Extracted records
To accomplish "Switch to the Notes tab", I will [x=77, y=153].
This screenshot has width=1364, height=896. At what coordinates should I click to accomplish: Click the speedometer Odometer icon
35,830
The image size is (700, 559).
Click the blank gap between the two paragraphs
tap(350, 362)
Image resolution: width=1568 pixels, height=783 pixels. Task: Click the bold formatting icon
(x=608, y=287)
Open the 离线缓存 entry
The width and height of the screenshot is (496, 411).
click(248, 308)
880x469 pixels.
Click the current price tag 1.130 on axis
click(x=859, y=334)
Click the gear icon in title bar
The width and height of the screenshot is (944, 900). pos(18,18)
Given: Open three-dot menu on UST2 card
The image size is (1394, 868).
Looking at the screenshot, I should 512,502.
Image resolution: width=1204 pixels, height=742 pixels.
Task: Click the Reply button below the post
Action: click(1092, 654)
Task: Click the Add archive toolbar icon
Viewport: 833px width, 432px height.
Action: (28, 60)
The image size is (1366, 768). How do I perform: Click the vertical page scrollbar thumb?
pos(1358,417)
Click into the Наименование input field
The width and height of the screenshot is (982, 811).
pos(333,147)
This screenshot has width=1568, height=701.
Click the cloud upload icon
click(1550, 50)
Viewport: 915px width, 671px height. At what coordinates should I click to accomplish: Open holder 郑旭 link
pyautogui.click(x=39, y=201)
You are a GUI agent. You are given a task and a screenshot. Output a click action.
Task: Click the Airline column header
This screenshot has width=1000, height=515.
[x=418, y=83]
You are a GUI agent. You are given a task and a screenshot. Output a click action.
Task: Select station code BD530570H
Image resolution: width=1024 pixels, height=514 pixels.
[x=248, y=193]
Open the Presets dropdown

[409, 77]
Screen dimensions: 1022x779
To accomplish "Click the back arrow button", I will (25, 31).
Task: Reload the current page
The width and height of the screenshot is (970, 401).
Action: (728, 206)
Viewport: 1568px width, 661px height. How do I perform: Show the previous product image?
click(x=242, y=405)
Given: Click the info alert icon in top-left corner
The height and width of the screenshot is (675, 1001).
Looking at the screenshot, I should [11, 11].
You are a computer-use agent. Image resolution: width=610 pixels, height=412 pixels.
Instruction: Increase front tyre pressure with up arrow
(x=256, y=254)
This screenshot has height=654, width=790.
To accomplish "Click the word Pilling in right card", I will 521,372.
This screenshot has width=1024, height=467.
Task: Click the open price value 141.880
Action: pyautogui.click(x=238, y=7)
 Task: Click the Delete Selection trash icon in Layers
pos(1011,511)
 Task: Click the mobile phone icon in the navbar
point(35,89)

TASK OBJECTIVE: With nothing added or dropped, write out every entry.

EXERCISE SOLUTION:
To accomplish "Switch to the Notes tab", I will [x=77, y=153].
This screenshot has width=1364, height=896. At what coordinates should I click to accomplish: Click the speedometer Odometer icon
35,830
The image size is (700, 559).
Click the blank gap between the two paragraphs
tap(350, 362)
Image resolution: width=1568 pixels, height=783 pixels. Task: Click the bold formatting icon
(x=608, y=287)
Open the 离线缓存 entry
The width and height of the screenshot is (496, 411).
click(248, 308)
880x469 pixels.
Click the current price tag 1.130 on axis
click(x=859, y=334)
Click the gear icon in title bar
The width and height of the screenshot is (944, 900). pos(18,18)
Given: Open three-dot menu on UST2 card
The image size is (1394, 868).
Looking at the screenshot, I should 512,502.
Image resolution: width=1204 pixels, height=742 pixels.
Task: Click the Reply button below the post
Action: click(1092, 654)
Task: Click the Add archive toolbar icon
Viewport: 833px width, 432px height.
Action: (28, 60)
The image size is (1366, 768). How do I perform: Click the vertical page scrollbar thumb?
pos(1358,417)
Click into the Наименование input field
The width and height of the screenshot is (982, 811).
pos(333,147)
This screenshot has width=1568, height=701.
Click the cloud upload icon
click(1550, 50)
Viewport: 915px width, 671px height. At what coordinates should I click to accomplish: Open holder 郑旭 link
pyautogui.click(x=39, y=201)
You are a GUI agent. You are given a task and a screenshot. Output a click action.
Task: Click the Airline column header
This screenshot has width=1000, height=515.
[x=418, y=83]
You are a GUI agent. You are given a task and a screenshot. Output a click action.
Task: Select station code BD530570H
Image resolution: width=1024 pixels, height=514 pixels.
[x=248, y=193]
Open the Presets dropdown

[409, 77]
Screen dimensions: 1022x779
To accomplish "Click the back arrow button", I will (25, 31).
Task: Reload the current page
The width and height of the screenshot is (970, 401).
Action: (728, 206)
Viewport: 1568px width, 661px height. How do I perform: Show the previous product image?
click(x=242, y=405)
Given: Click the info alert icon in top-left corner
The height and width of the screenshot is (675, 1001).
Looking at the screenshot, I should [11, 11].
You are a computer-use agent. Image resolution: width=610 pixels, height=412 pixels.
Instruction: Increase front tyre pressure with up arrow
(x=256, y=254)
This screenshot has height=654, width=790.
To accomplish "Click the word Pilling in right card", I will 521,372.
This screenshot has width=1024, height=467.
Task: Click the open price value 141.880
Action: pyautogui.click(x=238, y=7)
 Task: Click the Delete Selection trash icon in Layers
pos(1011,511)
 Task: Click the mobile phone icon in the navbar
point(35,89)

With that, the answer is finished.